Albany Times Union (Sunday)

Husband testing limits of her trust

- CAROLYN HAX Tell Me about it

Years ago, a new friend of mine, tipsy, said something I didn’t fully understand at the time, about how she was glad I wasn’t one of “those women” who are insecure about her relationsh­ip with my husband. Two years ago, my husband had an emotional affair with a colleague. He maintains to this day it was fine because “nothing happened.” I am holding onto my marriage and mind with therapy for myself and a lot of self-care.

My husband, after a few sessions, refused to go back to marriage counseling.

As I was discoverin­g this relationsh­ip, I also discovered my friend frequently texts my husband, including selfies (“Look at me! I ran so far today!”) and assorted other just weird texts to send to a married man. None of them are completely inappropri­ate in the way the texts from the other woman were (which included, “Love you and miss you,” after a business trip).

Fast-forward two years, and I’ve recently discovered evidence my husband continues a more-than-business friendship with his work friend. So I’m newly sensitive. I believe he also lied to me about a text from my friend.

Now, I do realize the problem here is between me and my husband. But I’m increasing­ly unable to ignore my friend’s texting behavior. I would probably just let the friendship lapse, but my life is very entangled with hers — our daughters are best friends, our husbands get along, and she seems to run everything in town (PTO, Scout troop leader, etc.).

Do I risk my friendship, which I do value, by raising the issue with her?

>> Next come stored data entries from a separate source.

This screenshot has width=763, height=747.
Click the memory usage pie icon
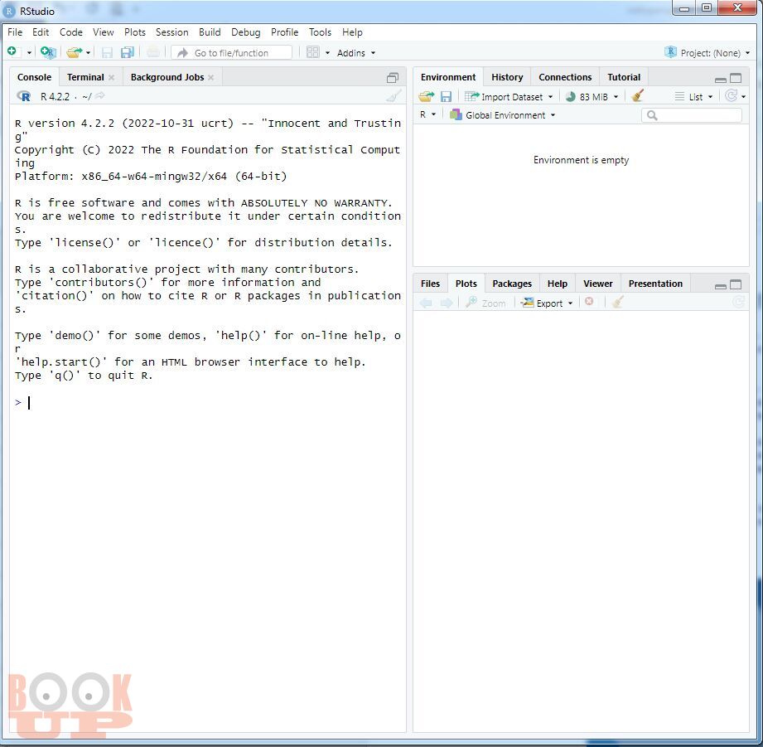(x=570, y=96)
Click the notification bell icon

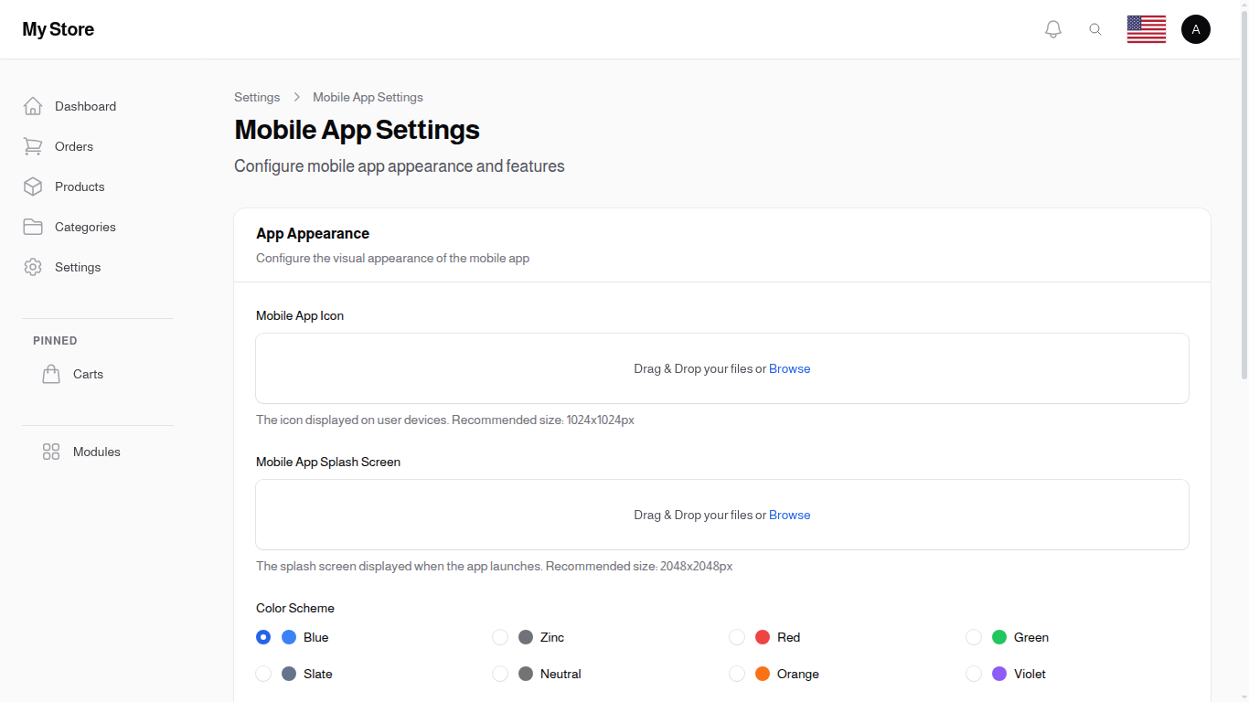point(1052,28)
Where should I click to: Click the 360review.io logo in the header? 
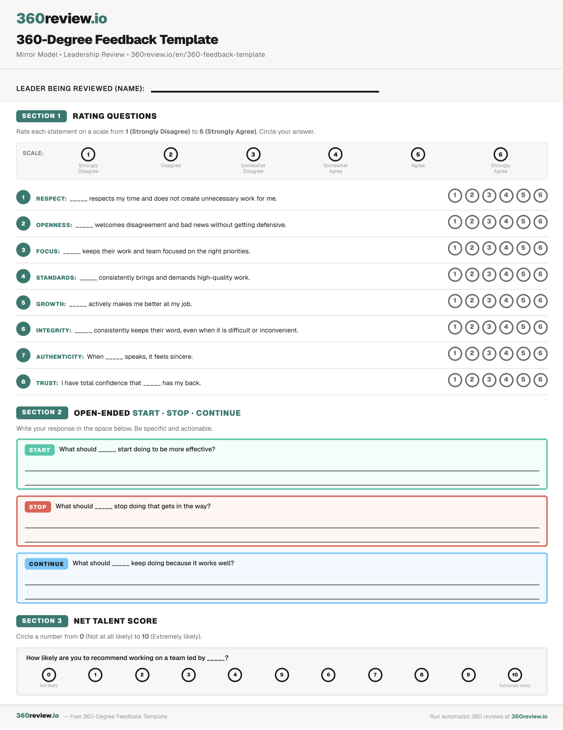[61, 18]
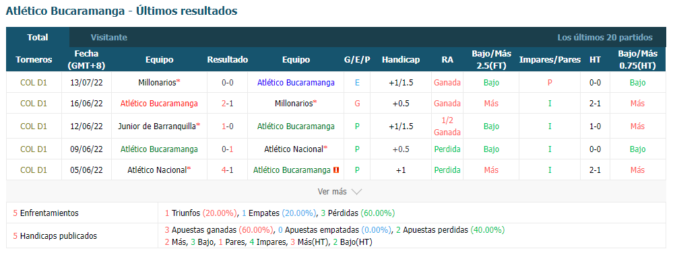This screenshot has height=255, width=673.
Task: Click the Impares/Pares column header
Action: 550,60
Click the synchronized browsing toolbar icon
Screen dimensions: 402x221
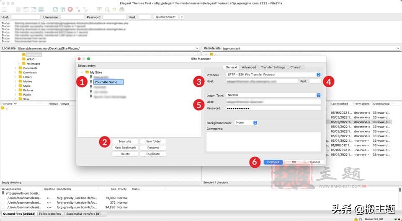pyautogui.click(x=113, y=9)
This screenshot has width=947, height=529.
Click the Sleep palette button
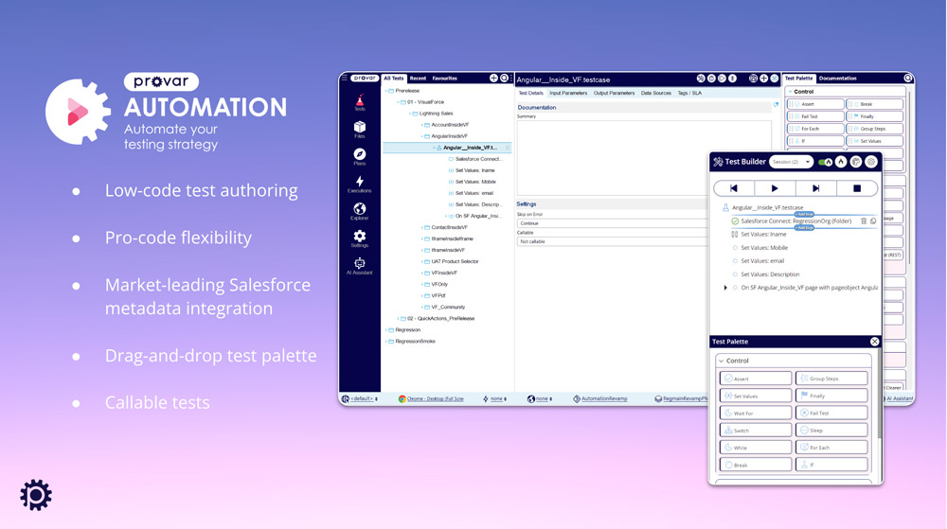[x=831, y=430]
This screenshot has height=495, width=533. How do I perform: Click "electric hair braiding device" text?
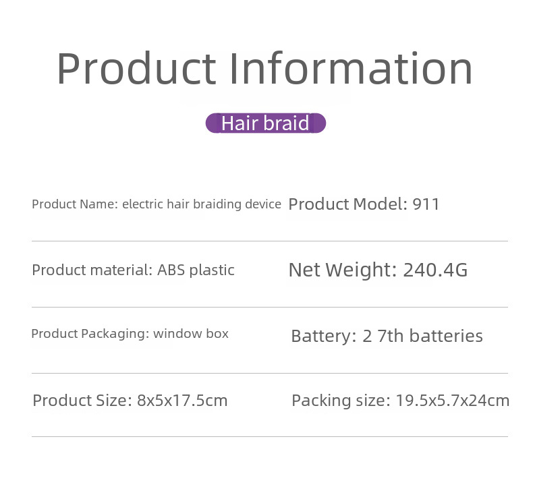pos(201,204)
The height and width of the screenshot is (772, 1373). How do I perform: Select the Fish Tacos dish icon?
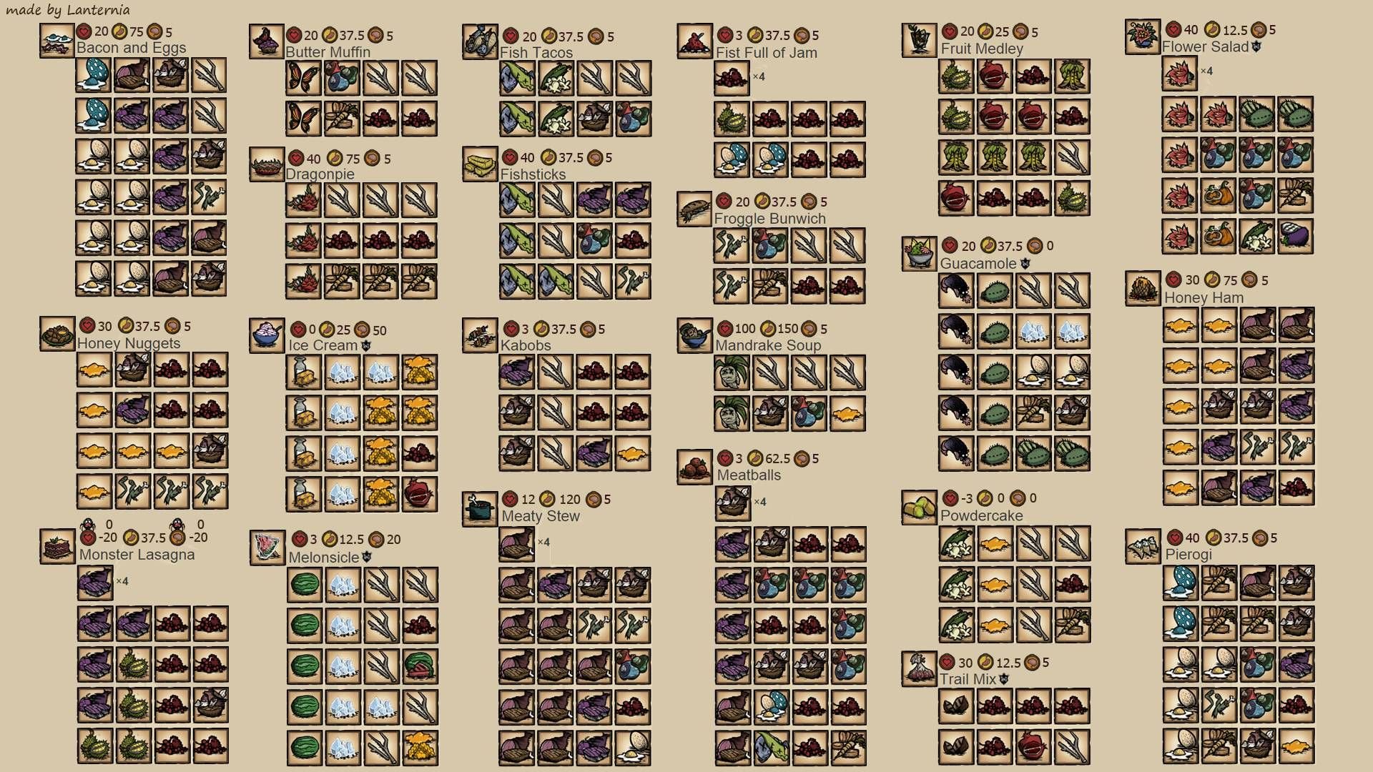click(480, 41)
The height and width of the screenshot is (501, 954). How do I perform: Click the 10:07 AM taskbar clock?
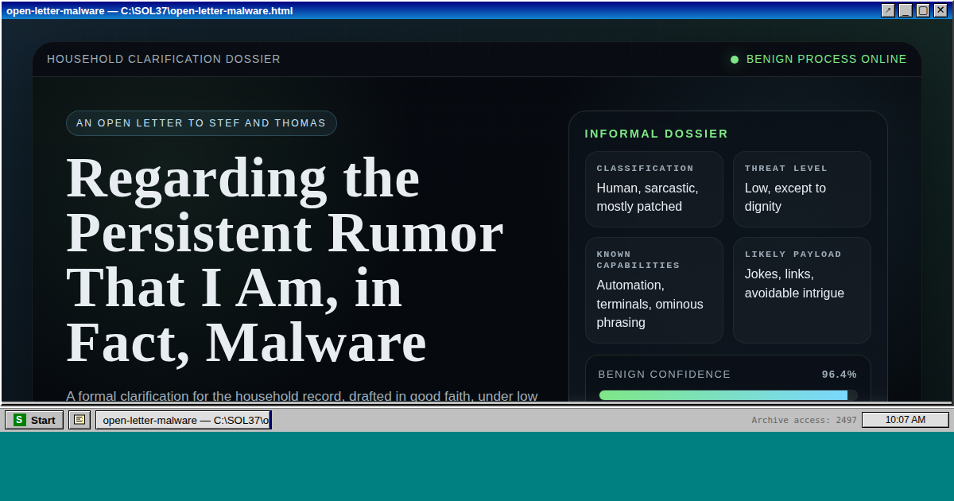[905, 420]
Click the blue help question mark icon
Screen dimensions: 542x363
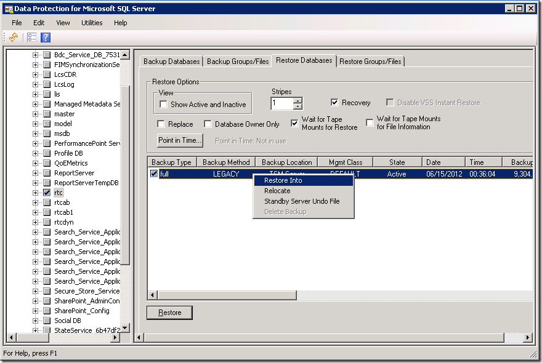46,38
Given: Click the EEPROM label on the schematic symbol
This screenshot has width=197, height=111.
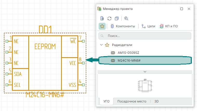Looking at the screenshot, I should tap(45, 47).
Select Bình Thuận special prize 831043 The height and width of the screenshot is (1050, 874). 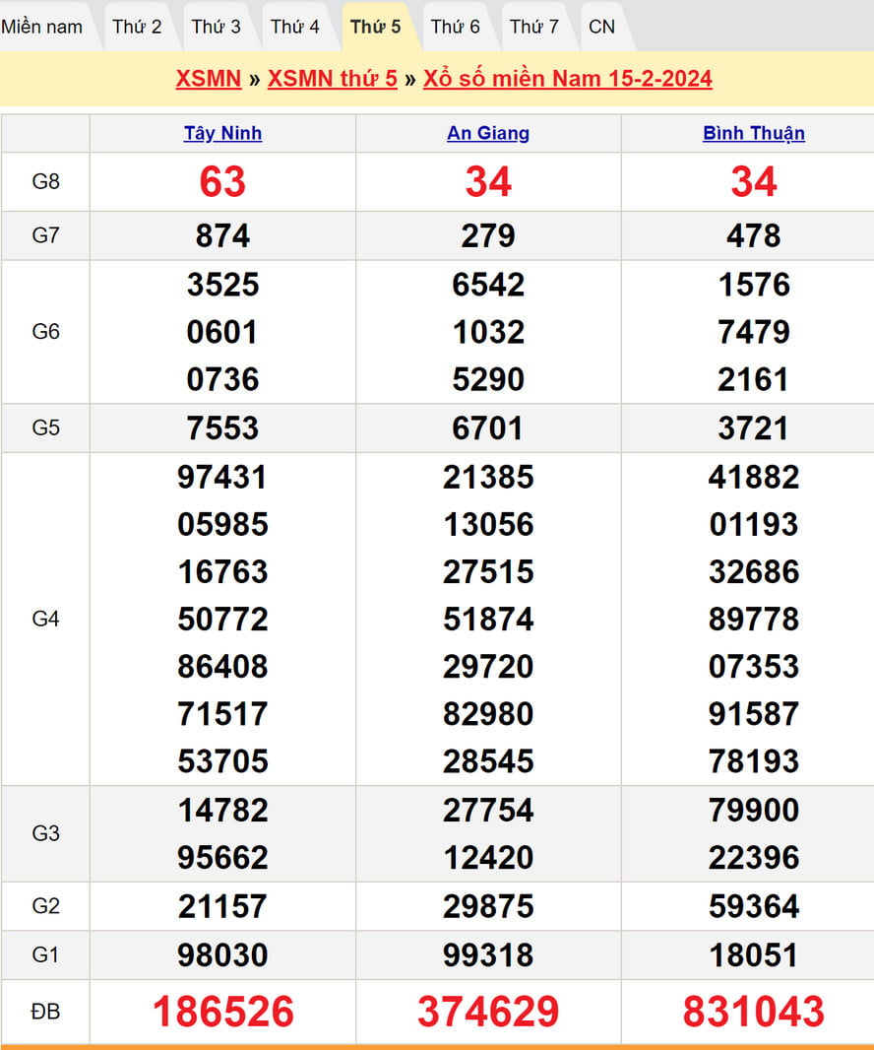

Or do I continue to consider this my own issue? What other ways can I wrap my head around this?

— Sensitive I’ll say it this way, because it’s quick: I don’t like what your friend is doing.

But I also don’t like that she’s the one you want to talk about. The problem—glaring, recurrent, unchecked—here is your husband. The time to get through on therapy and selfcare is when you’re working on something together and you’re not sure yet how it will turn out. The marriage you describe isn’t udergoing any work that I can perceive. Your husband spurned counseling and went back to his flirtatiou­s ways. (Assuming that’s all it is.)

You have other responses to his behavior available to you besides standing sentry and running off any friends he might find attractive. Legal separation is one of them. Finding a way to accept and love your womanizing spouse, as-is, is another. Mentally reframing your marriage as a household-and-family arrangemen­t instead of the romantic-monogamy deal you’d hoped for is another.

By the way — wanting fidelity doesn’t make you one of “those women.” The so-identified “insecurity” problem stems from the mismatch between one spouse’s expectatio­ns and the other’s.

So to be fair, and more precise, I’ll rephrase my earlier assessment: The problem here is that you and your husband are mismatched, seeing your marriage differentl­y and expecting different things from it. Being “right” gains you nothing unless the other agrees.

Are you ready, then, to be honest with yourselves about that? With each other? Are you ready to do what it takes to live by your principles? Settle that, and then we’ll discuss this friend — but I’ll bet we won’t need to.

Do consider talking to her, though — with emphasis on asking, listening and receiving informatio­n without reacting to it. That could be one of your more productive steps toward understand­ing the man you wed.